I despise phones in general and cell phones in particular. But for this trip, it seemed important to have one to be able to call ahead to arrange lodging as I traveled. So I set up a one-month prepaid plan with T-Mobile, to renew at the end of the month. This was actually a huge mistake, as I quickly learned that T-Mobile’s coverage outside metro areas is very sparse. (Data especially, but even call service was often light to non-existent.) In the west I was told by various people that Verizon or AT&T would work well in different places, and in the east apparently both worked equally well. It happens that T-Mobile’s being primarily an urban network is common knowledge to anyone in Silicon Valley with a cell phone. But that doesn’t include me, so I got to learn something. 🙂

As my data plan frequently didn’t work, or worked poorly, I used numerous apps with little data access. I was surprised how poorly many apps worked. Navigating through screens that downloaded data often didn’t cache that data: going forward and backward might require reloading just-viewed data. Goodreads was the biggest offender in this regard. Mobile developers: offline performance matters! Don’t sell it short just because you live in a San Francisco world of ubiquitous, high-quality, high-speed data.

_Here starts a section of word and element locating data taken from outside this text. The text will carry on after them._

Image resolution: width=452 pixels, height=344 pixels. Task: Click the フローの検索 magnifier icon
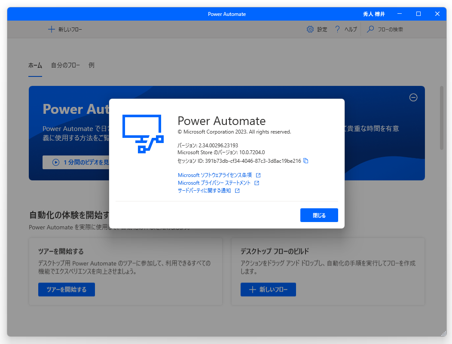coord(370,29)
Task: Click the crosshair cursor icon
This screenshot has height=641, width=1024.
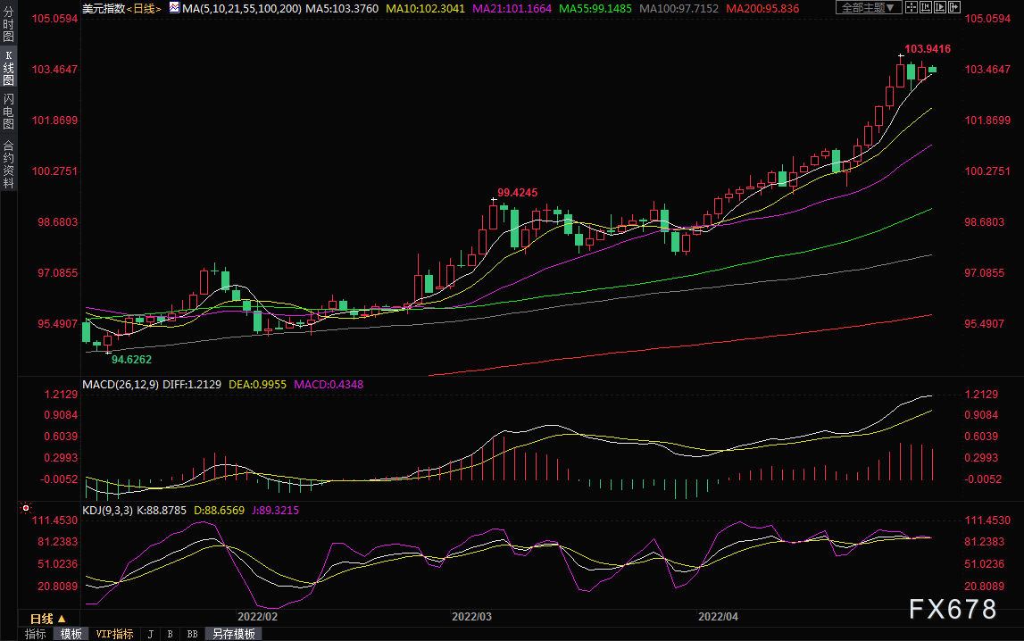Action: coord(912,7)
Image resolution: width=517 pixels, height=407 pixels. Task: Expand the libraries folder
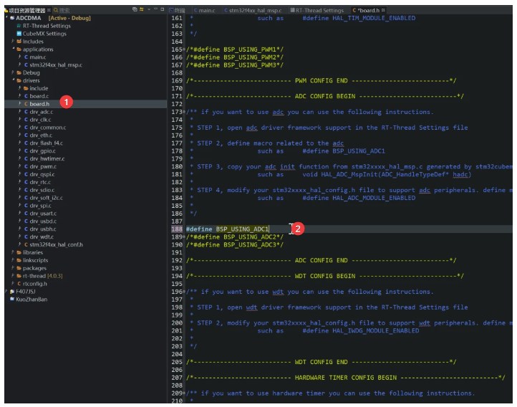point(14,252)
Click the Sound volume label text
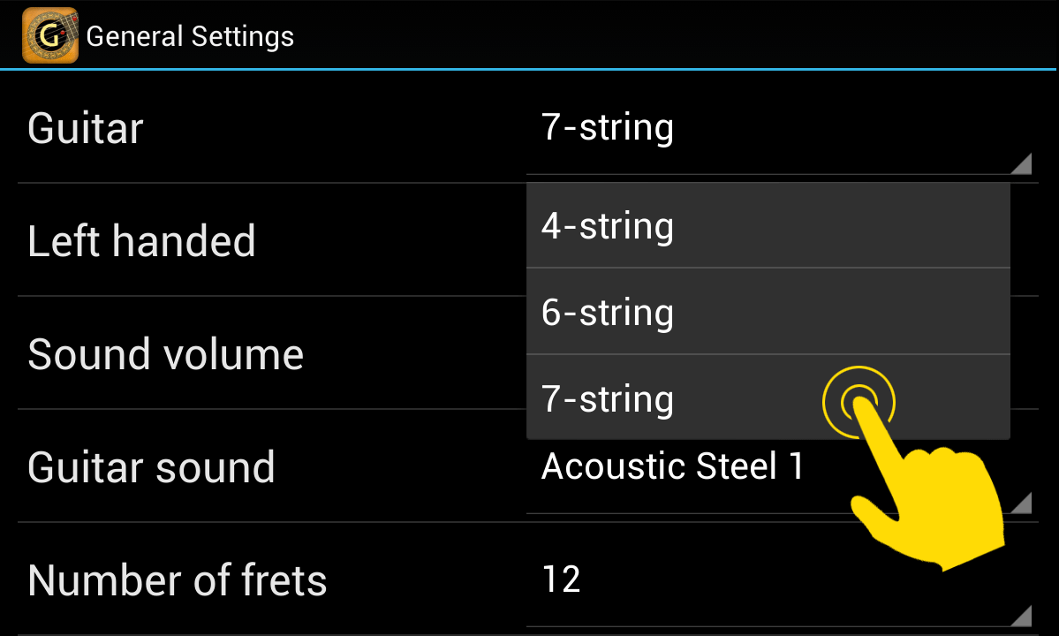This screenshot has width=1059, height=636. click(x=166, y=353)
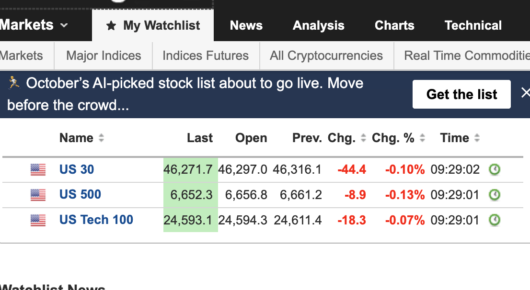This screenshot has height=290, width=530.
Task: Click the clock icon in US Tech 100 row
Action: click(494, 220)
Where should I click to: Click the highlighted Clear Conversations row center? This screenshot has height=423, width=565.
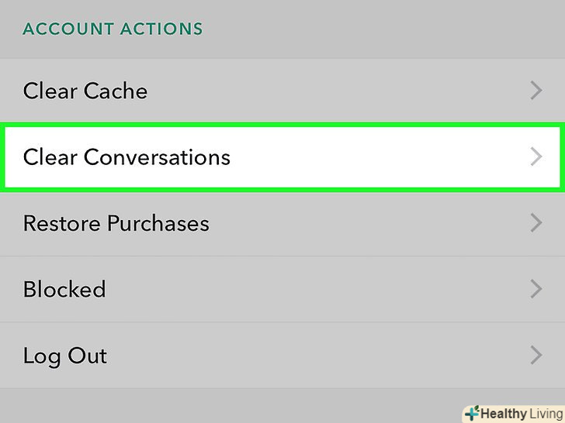click(x=283, y=157)
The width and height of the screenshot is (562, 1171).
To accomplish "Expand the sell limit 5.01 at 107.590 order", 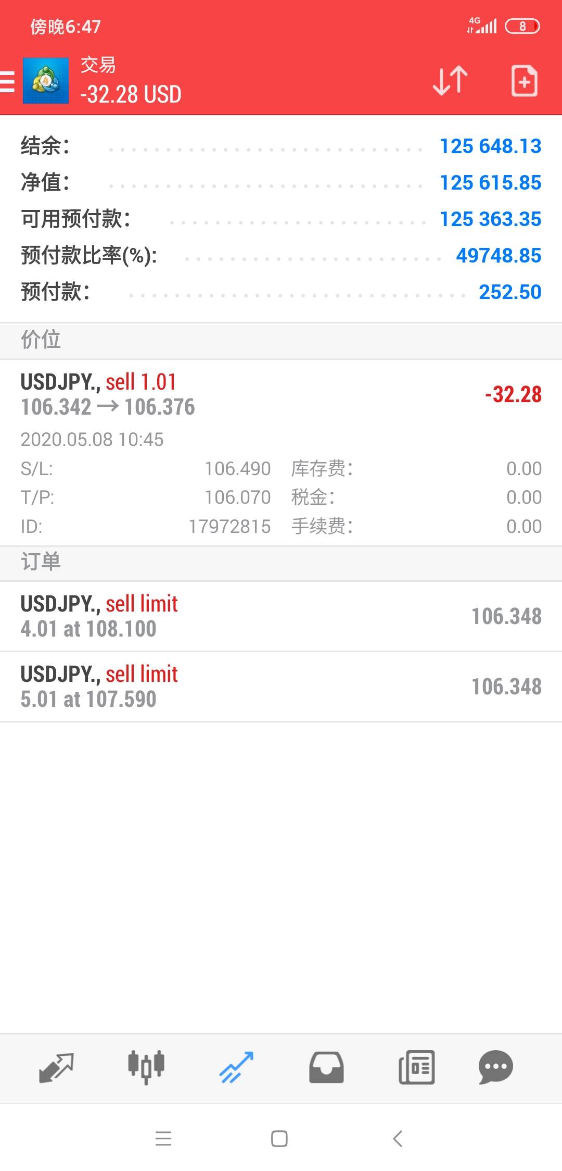I will [281, 687].
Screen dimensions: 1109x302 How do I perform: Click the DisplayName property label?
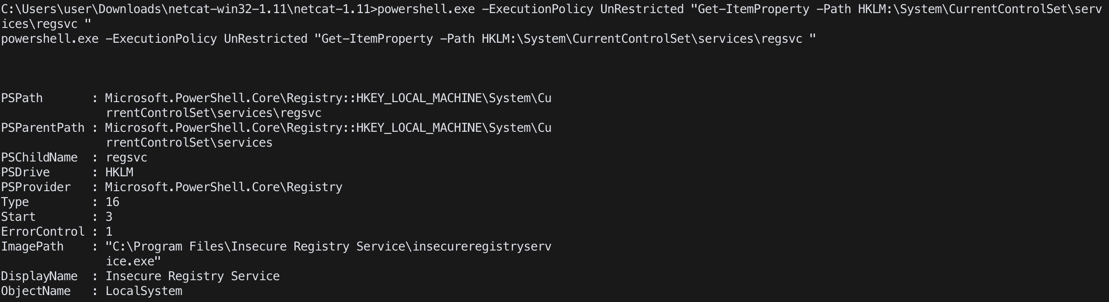click(39, 276)
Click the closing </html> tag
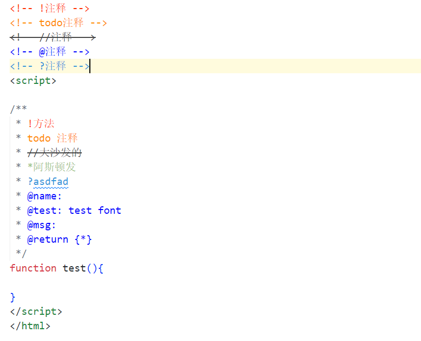The image size is (421, 341). point(30,326)
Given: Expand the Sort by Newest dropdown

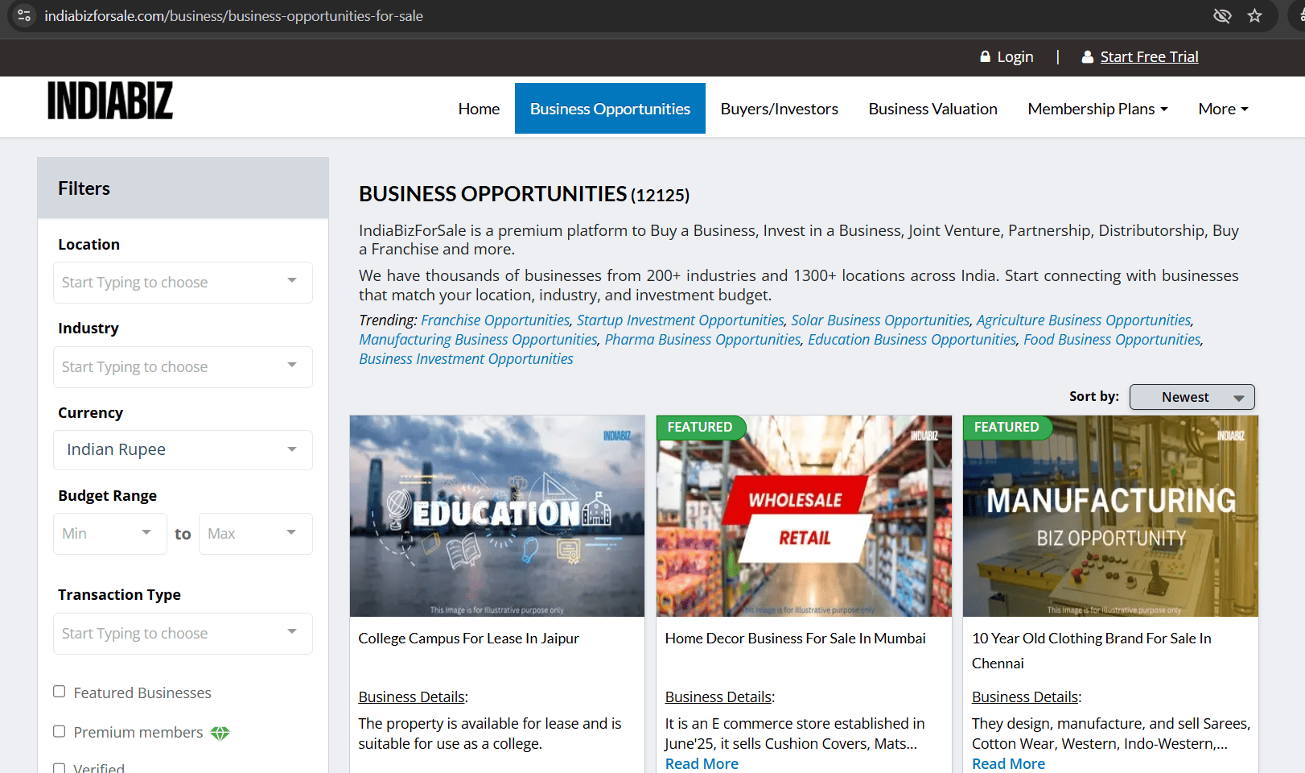Looking at the screenshot, I should coord(1192,397).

Vast swaths of the country are entirely unlike San Francisco in this regard.

Next time, health.

10.02.09

A helpful cycling tip

Tags: , , — Jeff @ 01:16

Suppose your bike experiences one flat tire, which you fix.

Now suppose a couple weeks later it experiences a second flat tire, which you fix.

Further suppose that you begin to wonder about the structural integrity of your bike tires; they’ve now gone flat twice in a short span of time, and at a closer glance the casing in the tires is starting to show through the rubber. It’s conceivable they need to be replaced, as you’ve put at least a few thousand miles on them and have used them since 2003.

In hypothetical response to this you ask someone knowledgeable how long bike tires last and how one would recognize when they need replacement. In response you are told that bike tires are suspect after five years (due to breakdown of the rubber) and should be replaced when the underlayer shows through.

You now have two entirely hypothetical options. First, you can replace the tires now. Second, you can continue using the ones you have until you can get to a cycling store “eventually” to buy new ones, but as it turns out you won’t make it to the store before your tire fails you a third time and you have to fix yet another flat (and actually a fourth as well, when you find your rear tire flat when you try to get to REI the next morning to buy a new pair of tires).

Two bike tire inner tubes waiting to be patched; the third had multiple holes, so it got thrown away
Two decrepit bike tire inner tubes waiting to be patched; the third had multiple holes, so it got thrown away

Now for the helpful cycling tip: replace old tires promptly and don’t wait for third flats.